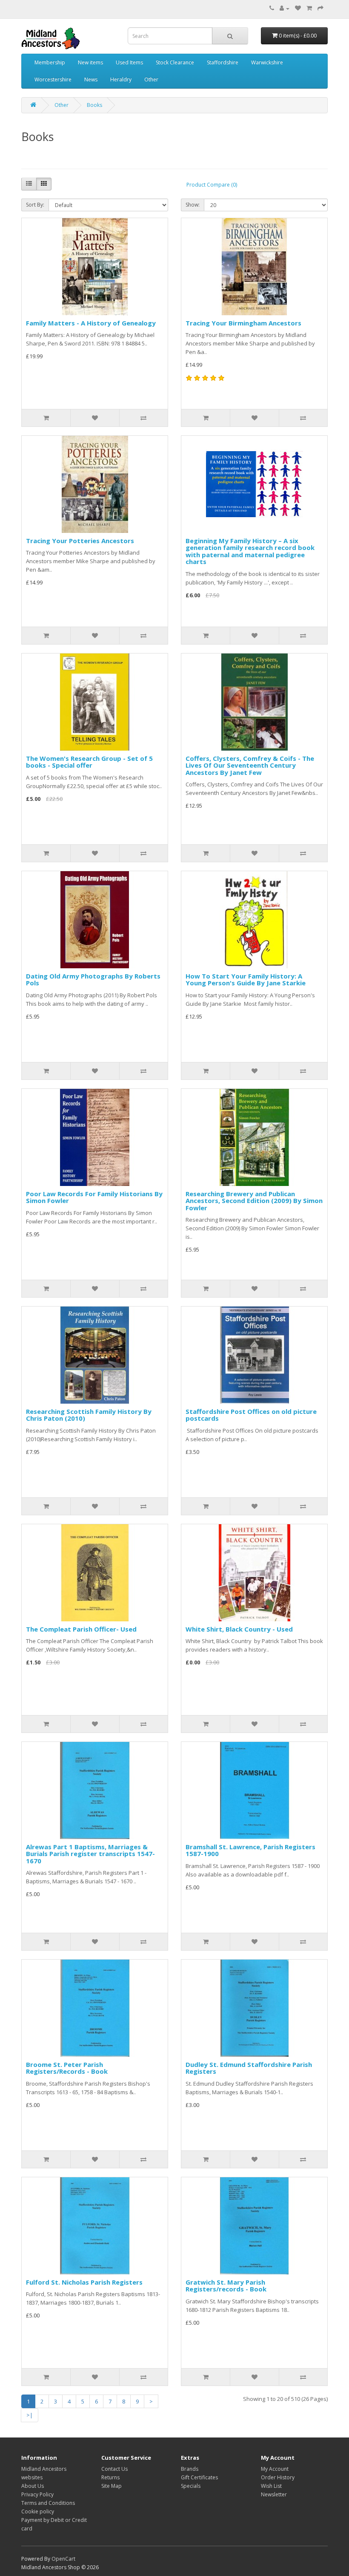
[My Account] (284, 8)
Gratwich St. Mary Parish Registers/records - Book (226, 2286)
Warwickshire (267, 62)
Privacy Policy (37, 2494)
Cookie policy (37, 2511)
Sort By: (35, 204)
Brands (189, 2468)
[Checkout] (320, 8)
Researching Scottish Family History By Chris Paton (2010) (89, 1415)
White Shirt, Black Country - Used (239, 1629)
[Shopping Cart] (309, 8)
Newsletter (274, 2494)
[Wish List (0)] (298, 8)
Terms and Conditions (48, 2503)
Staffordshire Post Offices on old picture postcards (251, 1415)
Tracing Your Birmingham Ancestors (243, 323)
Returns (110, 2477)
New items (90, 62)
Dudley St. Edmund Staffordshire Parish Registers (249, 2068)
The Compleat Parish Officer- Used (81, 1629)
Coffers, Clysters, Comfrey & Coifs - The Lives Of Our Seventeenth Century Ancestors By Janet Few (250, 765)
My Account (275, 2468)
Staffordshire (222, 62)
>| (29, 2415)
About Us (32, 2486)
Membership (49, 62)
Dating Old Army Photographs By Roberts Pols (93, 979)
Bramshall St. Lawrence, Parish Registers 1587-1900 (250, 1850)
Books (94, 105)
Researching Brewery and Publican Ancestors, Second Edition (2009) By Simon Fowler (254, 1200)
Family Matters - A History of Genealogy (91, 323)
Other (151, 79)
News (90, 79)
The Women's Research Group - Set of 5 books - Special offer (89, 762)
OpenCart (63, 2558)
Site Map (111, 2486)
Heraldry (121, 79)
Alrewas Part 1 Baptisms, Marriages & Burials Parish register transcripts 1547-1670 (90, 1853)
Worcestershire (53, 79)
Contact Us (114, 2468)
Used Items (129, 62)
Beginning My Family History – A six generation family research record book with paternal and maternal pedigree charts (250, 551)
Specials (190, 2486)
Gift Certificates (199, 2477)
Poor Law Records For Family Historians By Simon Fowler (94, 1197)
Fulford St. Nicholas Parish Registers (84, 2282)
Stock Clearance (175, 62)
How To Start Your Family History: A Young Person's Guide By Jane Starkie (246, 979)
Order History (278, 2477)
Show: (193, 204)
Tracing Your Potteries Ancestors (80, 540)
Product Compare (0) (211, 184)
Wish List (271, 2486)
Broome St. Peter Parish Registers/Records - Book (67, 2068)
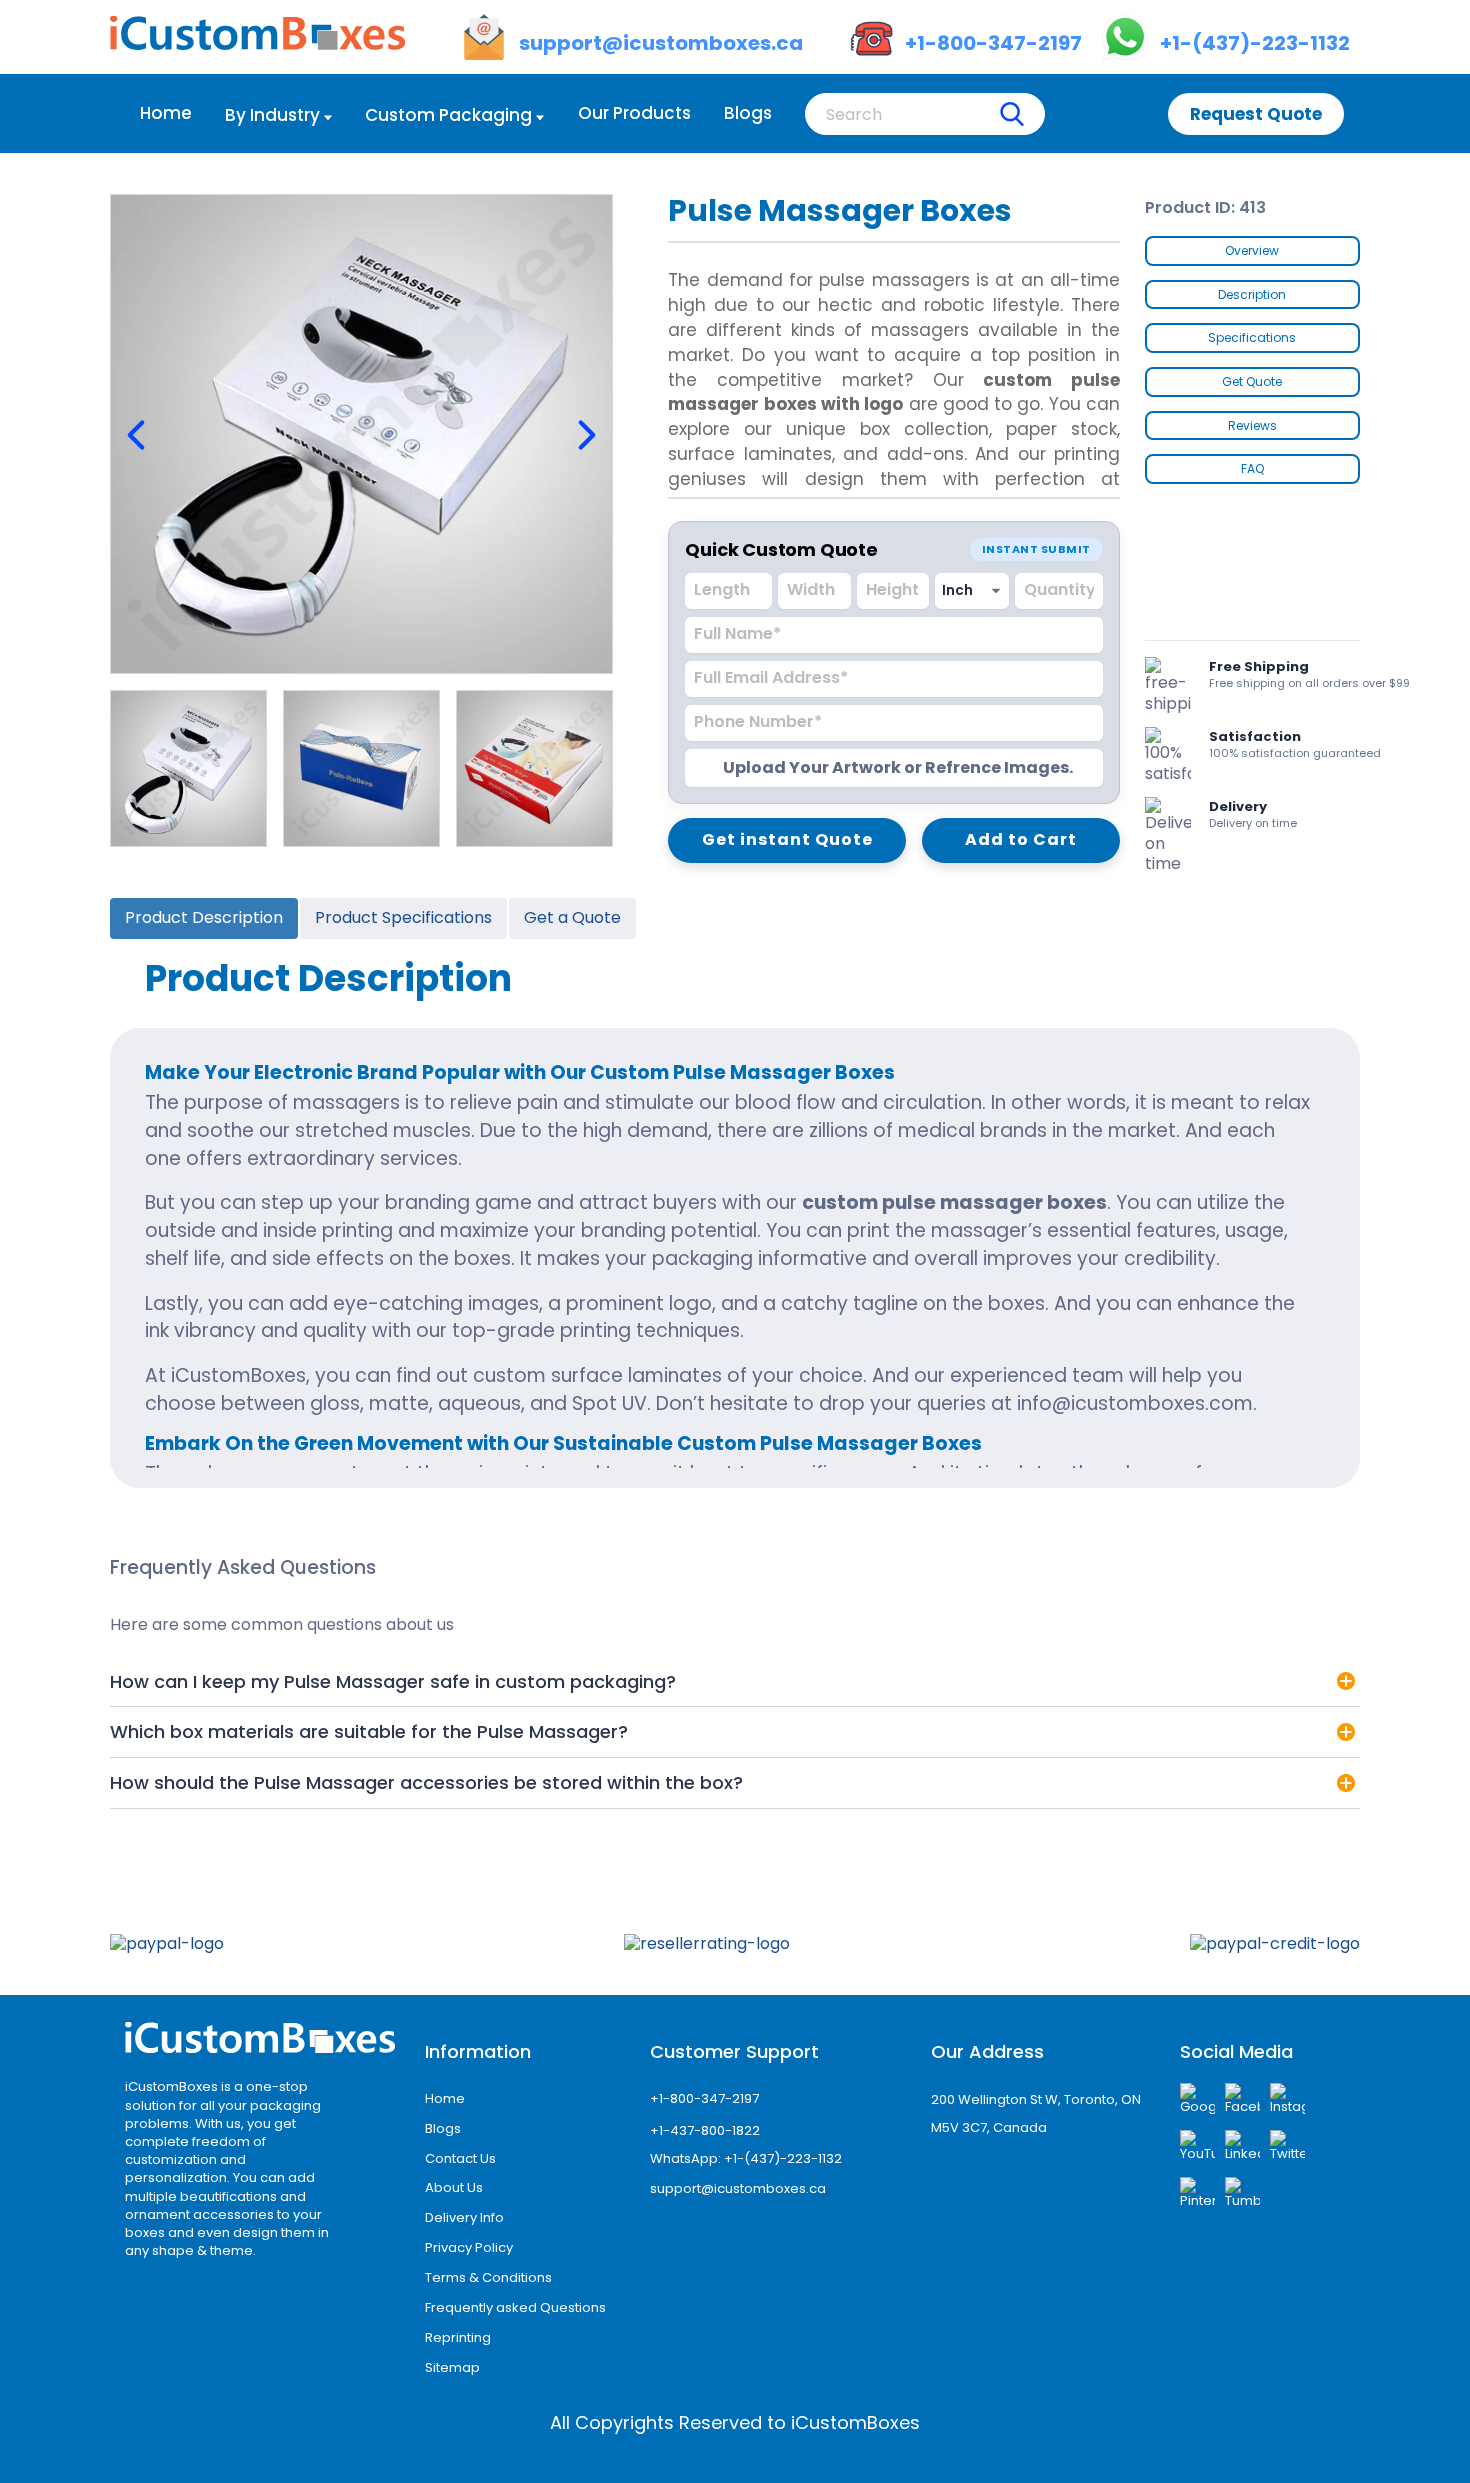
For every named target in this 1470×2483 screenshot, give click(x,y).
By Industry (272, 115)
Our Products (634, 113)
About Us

————

Scan the preceding listing for the string "Registers" and copy every line where it occurs.

> [Response]:
Gratwich St. Mary Parish Registers/records - Book (226, 2286)
Dudley St. Edmund Staffordshire Parish Registers (249, 2068)
Bramshall St. Lawrence, Parish Registers 1587-1900 (250, 1850)
Fulford St. Nicholas Parish Registers (84, 2282)
Broome St. Peter Parish Registers/Records - Book (67, 2068)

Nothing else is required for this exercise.